Miami-Dade says trust will run Vizcaya Museum
County commissioners last week approved an agreement with the Vizcaya Museum and Gardens Trust Inc. to operate the museum and historic landmark in Coconut Grove and find jobs for its employees who want to remain working for Miami-Dade.
Mayor Carlos Giménez said he will personally make sure the employees currently working at Vizcaya who want to remain with the county will have help through Miami-Dade’s Pipeline Assistance program.
Commissioner Daniella Levine Cava explained an amendment made to the ordinance: all county employees at Vizcaya are immediately eligible for placement assistance through the Pipeline program for up to two years. They must opt in by Sept. 30 and actively participate in the program.
No employee will lose a job, Ms. Levine Cava said. They’ll have jobs either through the Pipeline program or the Vizcaya Trust. “This will be good for taxpayers, arts and culture and our workers,” she said. “This public asset will remain in public hands; there will be no layoffs as a result of the transition.”
Senior Advisor Michael Spring said he and the mayor recently met with the employees and assured them they’d be given any assistance needed if they want to remain working for the county.
“My commitment to the 30 employees who want to remain with the county isn’t just for 12 months but as long as it takes to get a parallel position,” Mr. Giménez said during the Thursday commission meeting.
Commissioner Xavier Suarez voted No, saying he was not as optimistic as his colleagues. “The problem with this is we’re privatizing with subsidies,” he said. “They’ll want subsidies. Why can’t we guarantee employees working at this entity?” Mr. Suarez said he “ran out of patience on this matter.”
Ms. Levine Cava countered by asking him to “think of this as a true P4: a public, private, philanthropic partnership.”
In the private sector, there’s no guarantee of anything, said Jose “Pepe” Diaz. “This is a win-win for everybody,” he said. “There’s not one sector that doesn’t come back knocking on doors.”
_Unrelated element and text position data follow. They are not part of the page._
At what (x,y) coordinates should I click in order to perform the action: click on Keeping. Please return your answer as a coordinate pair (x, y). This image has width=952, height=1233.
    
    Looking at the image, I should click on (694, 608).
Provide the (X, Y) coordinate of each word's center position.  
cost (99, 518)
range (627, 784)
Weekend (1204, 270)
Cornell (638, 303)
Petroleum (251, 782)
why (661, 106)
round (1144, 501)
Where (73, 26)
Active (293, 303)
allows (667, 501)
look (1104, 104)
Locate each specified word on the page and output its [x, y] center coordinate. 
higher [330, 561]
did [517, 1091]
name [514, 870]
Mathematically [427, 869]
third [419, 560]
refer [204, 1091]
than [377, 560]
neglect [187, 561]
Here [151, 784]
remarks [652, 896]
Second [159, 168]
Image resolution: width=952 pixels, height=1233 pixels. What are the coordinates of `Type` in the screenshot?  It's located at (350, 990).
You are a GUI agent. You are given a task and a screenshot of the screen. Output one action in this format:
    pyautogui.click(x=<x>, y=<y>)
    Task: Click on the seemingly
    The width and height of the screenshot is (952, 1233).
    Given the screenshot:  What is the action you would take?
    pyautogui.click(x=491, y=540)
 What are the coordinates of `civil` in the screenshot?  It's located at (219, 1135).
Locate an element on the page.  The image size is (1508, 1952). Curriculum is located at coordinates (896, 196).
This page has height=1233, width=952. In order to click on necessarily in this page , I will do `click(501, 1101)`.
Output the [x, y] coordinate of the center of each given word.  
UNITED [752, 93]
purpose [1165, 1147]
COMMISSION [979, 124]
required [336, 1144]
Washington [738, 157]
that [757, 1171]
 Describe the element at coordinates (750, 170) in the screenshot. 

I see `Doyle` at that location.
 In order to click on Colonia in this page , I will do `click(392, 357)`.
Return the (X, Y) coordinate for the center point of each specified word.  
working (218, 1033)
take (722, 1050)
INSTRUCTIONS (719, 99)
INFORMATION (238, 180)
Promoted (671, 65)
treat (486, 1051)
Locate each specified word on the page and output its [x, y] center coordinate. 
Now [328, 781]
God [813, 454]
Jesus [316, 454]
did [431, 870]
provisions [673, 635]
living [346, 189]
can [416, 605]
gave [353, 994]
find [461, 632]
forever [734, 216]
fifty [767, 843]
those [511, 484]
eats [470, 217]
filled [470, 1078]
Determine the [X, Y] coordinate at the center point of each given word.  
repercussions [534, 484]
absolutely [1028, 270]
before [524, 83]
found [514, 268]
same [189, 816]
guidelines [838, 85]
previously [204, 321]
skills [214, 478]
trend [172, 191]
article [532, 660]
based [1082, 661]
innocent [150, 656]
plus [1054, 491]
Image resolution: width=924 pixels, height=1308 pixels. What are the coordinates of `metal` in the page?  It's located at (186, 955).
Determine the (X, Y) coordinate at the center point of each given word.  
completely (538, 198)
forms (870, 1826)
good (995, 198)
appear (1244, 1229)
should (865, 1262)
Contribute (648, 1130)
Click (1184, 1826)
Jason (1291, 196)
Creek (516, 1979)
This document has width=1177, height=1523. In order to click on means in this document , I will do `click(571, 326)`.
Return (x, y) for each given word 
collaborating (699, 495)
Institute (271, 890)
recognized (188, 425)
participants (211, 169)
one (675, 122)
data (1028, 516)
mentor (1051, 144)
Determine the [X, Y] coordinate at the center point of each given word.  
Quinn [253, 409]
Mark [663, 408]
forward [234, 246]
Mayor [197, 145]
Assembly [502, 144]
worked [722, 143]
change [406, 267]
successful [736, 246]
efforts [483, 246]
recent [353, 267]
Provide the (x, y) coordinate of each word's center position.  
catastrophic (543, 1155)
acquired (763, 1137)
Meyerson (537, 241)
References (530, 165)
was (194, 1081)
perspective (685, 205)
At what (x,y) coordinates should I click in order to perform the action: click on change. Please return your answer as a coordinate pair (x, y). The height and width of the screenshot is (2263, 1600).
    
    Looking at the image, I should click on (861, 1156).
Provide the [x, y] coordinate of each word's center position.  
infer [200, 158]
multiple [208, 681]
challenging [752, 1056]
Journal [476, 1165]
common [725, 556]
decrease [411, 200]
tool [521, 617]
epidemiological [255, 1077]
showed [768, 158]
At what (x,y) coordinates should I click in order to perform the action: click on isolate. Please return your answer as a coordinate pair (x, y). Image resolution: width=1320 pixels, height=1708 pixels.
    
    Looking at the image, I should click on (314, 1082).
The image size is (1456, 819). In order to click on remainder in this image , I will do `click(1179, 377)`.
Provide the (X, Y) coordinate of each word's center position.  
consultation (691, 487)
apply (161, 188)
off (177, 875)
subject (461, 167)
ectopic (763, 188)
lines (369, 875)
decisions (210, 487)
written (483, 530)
The Vizcaya property is the former villa and estate of James Deering, a retired Illinois millionaire who in failing health began building the estate in 1914 and completed it in 1922. Miami-Dade now owns the property.
The operating agreement – which would shift responsibility from one trust to another – stipulates Vizcaya Museum and Gardens Trust Inc. will operate the accredited museum and National Historic Landmark in agreement with all laws and standards of the US Secretary of the Interior, the American Alliance of Museums, the American Public Gardens Association and the American Institute for Conservation of Historic and Artistic Works.
With this private-public partnership operating and management agreement, the county retains ownership of Vizcaya’s grounds, building and art collections. The management and operations, including personnel, will be overseen by the not-for-profit 501(c)3 organization Vizcaya Museum and Gardens Trust Inc., which is to focus on increasing Vizcaya’s philanthropic contributions, increasing grant opportunities and making sure charitable donations play a greater role in Vizcaya’s future.
According to the legislation, these efforts will complement the $2.5 million of Convention Development Tax proceeds Vizcaya currently receives each year from the county. In addition, Vizcaya will receive the balance of capital funds earmarked for it from the 2004 Building Better Communities General Obligation Bond program, which currently amounts to $8.385 million.
The agreement requires the trust to submit an annual budget to the county for its approval as part of Miami-Dade’s annual budget process.
In October 2013, in anticipation of Vizcaya’s 2016-2017 Centennial, the Vizcaya Museum and Gardens Trust approved a five-year strategic plan with the goal of fully preserving the entire landmarked estate, including the Vizcaya farm village across Miami Avenue from the main villa at 3251 S Miami Ave., to boost Vizcaya’s role as a community resource, according to the legislation.
The trust concluded that Vizcaya’s “enhancement can best be accomplished by the evolution of this public-private partnership,” with the county retaining sole ownership of the grounds, buildings and art collections but management and operations, including personnel, being overseen by a single, not-for-profit organization through an agreement with the county.
The operating agreement includes terms for the Vizcaya Museum and Gardens Trust Inc.’s board of directors, that meetings be conducted under the Sunshine Law, records be available, and the trust operate Vizcaya with a balanced annual budget using earned revenue and contributed income along with county and other government funds.